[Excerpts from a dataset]
------------------------------

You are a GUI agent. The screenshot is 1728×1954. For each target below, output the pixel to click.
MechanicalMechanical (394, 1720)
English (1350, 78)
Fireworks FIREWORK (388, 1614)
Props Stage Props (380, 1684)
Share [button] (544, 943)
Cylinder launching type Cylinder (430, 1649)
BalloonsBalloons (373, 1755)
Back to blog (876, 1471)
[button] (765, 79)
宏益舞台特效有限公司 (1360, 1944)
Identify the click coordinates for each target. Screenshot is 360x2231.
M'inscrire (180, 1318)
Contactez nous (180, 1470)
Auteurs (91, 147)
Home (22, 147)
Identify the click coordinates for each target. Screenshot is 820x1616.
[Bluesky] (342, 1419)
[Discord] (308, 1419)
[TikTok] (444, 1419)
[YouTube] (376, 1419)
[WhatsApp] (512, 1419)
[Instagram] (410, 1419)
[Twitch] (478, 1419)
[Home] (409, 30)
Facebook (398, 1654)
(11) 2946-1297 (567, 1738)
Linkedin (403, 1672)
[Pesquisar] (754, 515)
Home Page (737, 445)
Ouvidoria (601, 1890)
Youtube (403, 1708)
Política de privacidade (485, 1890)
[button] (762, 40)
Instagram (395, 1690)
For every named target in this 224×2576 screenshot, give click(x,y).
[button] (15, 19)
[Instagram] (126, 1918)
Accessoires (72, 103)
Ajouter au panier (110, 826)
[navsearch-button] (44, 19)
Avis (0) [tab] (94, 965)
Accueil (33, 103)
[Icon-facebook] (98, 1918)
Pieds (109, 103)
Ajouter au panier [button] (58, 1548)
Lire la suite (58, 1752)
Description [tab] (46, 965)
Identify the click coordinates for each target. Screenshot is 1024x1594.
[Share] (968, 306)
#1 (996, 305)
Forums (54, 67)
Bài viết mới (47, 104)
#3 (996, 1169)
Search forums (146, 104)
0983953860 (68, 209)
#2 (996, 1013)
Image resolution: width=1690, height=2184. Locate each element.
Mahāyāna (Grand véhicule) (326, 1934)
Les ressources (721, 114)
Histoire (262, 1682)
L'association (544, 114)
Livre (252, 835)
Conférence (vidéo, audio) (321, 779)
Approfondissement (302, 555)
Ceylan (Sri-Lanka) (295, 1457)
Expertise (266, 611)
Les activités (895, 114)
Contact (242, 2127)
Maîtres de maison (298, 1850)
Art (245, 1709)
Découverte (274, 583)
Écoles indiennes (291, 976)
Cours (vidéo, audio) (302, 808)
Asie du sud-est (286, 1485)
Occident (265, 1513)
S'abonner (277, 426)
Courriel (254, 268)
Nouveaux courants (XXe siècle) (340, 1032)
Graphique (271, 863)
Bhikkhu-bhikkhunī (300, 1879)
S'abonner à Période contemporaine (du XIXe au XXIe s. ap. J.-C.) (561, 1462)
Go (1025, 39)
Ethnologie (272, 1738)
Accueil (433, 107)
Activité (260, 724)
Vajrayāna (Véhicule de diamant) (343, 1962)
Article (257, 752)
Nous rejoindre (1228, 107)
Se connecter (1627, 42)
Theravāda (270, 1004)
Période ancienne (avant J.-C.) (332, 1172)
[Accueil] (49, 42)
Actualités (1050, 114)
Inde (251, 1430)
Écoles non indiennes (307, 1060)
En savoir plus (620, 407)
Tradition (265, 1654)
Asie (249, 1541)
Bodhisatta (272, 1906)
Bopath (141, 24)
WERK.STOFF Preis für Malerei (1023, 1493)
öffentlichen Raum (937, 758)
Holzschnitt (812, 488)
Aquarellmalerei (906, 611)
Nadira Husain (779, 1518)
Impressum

------------------------------

- The task:
Copy the entries word for word.

- Your response:
You are a GUI agent. The screenshot is 1728×1954. For each target below, output the pixel to click.
MechanicalMechanical (394, 1720)
English (1350, 78)
Fireworks FIREWORK (388, 1614)
Props Stage Props (380, 1684)
Share [button] (544, 943)
Cylinder launching type Cylinder (430, 1649)
BalloonsBalloons (373, 1755)
Back to blog (876, 1471)
[button] (765, 79)
宏益舞台特效有限公司 (1360, 1944)
Identify the click coordinates for each target. Screenshot is 360x2231.
M'inscrire (180, 1318)
Contactez nous (180, 1470)
Auteurs (91, 147)
Home (22, 147)
Identify the click coordinates for each target. Screenshot is 820x1616.
[Bluesky] (342, 1419)
[Discord] (308, 1419)
[TikTok] (444, 1419)
[YouTube] (376, 1419)
[WhatsApp] (512, 1419)
[Instagram] (410, 1419)
[Twitch] (478, 1419)
[Home] (409, 30)
Facebook (398, 1654)
(11) 2946-1297 (567, 1738)
Linkedin (403, 1672)
[Pesquisar] (754, 515)
Home Page (737, 445)
Ouvidoria (601, 1890)
Youtube (403, 1708)
Política de privacidade (485, 1890)
[button] (762, 40)
Instagram (395, 1690)
For every named target in this 224×2576 screenshot, give click(x,y).
[button] (15, 19)
[Instagram] (126, 1918)
Accessoires (72, 103)
Ajouter au panier (110, 826)
[navsearch-button] (44, 19)
Avis (0) [tab] (94, 965)
Accueil (33, 103)
[Icon-facebook] (98, 1918)
Pieds (109, 103)
Ajouter au panier [button] (58, 1548)
Lire la suite (58, 1752)
Description [tab] (46, 965)
Identify the click coordinates for each target. Screenshot is 1024x1594.
[Share] (968, 306)
#1 (996, 305)
Forums (54, 67)
Bài viết mới (47, 104)
#3 (996, 1169)
Search forums (146, 104)
0983953860 (68, 209)
#2 (996, 1013)
Image resolution: width=1690, height=2184. Locate each element.
Mahāyāna (Grand véhicule) (326, 1934)
Les ressources (721, 114)
Histoire (262, 1682)
L'association (544, 114)
Livre (252, 835)
Conférence (vidéo, audio) (321, 779)
Approfondissement (302, 555)
Ceylan (Sri-Lanka) (295, 1457)
Expertise (266, 611)
Les activités (895, 114)
Contact (242, 2127)
Maîtres de maison (298, 1850)
Art (245, 1709)
Découverte (274, 583)
Écoles indiennes (291, 976)
Cours (vidéo, audio) (302, 808)
Asie du sud-est (286, 1485)
Occident (265, 1513)
S'abonner (277, 426)
Courriel (254, 268)
Nouveaux courants (XXe siècle) (340, 1032)
Graphique (271, 863)
Bhikkhu-bhikkhunī (300, 1879)
S'abonner à Période contemporaine (du XIXe au XXIe s. ap. J.-C.) (561, 1462)
Go (1025, 39)
Ethnologie (272, 1738)
Accueil (433, 107)
Activité (260, 724)
Vajrayāna (Véhicule de diamant) (343, 1962)
Article (257, 752)
Nous rejoindre (1228, 107)
Se connecter (1627, 42)
Theravāda (270, 1004)
Période ancienne (avant J.-C.) (332, 1172)
[Accueil] (49, 42)
Actualités (1050, 114)
Inde (251, 1430)
Écoles non indiennes (307, 1060)
En savoir plus (620, 407)
Tradition (265, 1654)
Asie (249, 1541)
Bodhisatta (272, 1906)
Bopath (141, 24)
WERK.STOFF Preis für Malerei (1023, 1493)
öffentlichen Raum (937, 758)
Holzschnitt (812, 488)
Aquarellmalerei (906, 611)
Nadira Husain (779, 1518)
Impressum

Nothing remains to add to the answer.